++++ Extracted information

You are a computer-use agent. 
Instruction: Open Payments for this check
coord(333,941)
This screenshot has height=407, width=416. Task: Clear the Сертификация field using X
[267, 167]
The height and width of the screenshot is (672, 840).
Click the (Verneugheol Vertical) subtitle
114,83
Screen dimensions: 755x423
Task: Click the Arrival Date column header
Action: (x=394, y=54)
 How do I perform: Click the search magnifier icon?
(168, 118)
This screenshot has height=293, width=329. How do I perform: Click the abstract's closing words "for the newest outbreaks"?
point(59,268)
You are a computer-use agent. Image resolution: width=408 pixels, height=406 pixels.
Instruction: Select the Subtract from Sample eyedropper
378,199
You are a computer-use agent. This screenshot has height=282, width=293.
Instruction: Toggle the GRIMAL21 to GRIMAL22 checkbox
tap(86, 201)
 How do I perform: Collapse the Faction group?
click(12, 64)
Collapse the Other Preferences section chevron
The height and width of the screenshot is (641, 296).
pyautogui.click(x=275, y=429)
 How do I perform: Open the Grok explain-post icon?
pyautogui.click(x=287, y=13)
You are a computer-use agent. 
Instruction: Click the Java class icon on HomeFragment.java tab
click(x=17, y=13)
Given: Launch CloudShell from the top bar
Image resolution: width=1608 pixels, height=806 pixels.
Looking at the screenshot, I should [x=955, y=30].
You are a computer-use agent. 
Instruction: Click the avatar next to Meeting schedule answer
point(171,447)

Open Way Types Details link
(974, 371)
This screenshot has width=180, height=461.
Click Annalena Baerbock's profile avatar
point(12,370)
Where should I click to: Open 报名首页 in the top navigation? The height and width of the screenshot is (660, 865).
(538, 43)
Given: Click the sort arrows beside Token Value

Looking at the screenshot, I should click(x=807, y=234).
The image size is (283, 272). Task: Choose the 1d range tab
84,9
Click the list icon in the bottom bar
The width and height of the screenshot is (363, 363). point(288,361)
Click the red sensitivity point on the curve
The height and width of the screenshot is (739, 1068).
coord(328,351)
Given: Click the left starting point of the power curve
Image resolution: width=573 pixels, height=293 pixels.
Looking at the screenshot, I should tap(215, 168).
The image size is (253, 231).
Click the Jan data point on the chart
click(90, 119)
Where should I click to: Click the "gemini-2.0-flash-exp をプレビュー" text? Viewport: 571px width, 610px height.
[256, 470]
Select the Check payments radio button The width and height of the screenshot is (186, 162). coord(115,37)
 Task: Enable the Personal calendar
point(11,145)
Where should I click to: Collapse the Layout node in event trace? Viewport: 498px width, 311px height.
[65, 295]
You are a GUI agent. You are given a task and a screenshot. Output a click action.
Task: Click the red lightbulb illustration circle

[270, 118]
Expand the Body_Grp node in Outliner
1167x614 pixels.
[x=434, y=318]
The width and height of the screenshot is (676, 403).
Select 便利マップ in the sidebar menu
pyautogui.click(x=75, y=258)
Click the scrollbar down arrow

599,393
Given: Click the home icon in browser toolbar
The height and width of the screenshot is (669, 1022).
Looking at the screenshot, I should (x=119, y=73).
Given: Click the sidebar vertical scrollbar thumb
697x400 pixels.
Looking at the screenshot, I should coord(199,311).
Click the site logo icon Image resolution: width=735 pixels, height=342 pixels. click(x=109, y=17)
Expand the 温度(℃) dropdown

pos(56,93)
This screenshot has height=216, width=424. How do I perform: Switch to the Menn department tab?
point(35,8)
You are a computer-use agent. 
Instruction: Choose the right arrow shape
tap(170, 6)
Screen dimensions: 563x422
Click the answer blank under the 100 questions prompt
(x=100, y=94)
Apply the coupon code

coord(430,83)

++++++++

Starting at the line that contains "This screenshot has height=216, width=424." and ending at the last line of the data, repeat each line exactly; include nothing else.

This screenshot has height=216, width=424. How do I perform: Switch to the Menn department tab?
point(35,8)
You are a computer-use agent. 
Instruction: Choose the right arrow shape
tap(170, 6)
Screen dimensions: 563x422
Click the answer blank under the 100 questions prompt
(x=100, y=94)
Apply the coupon code

coord(430,83)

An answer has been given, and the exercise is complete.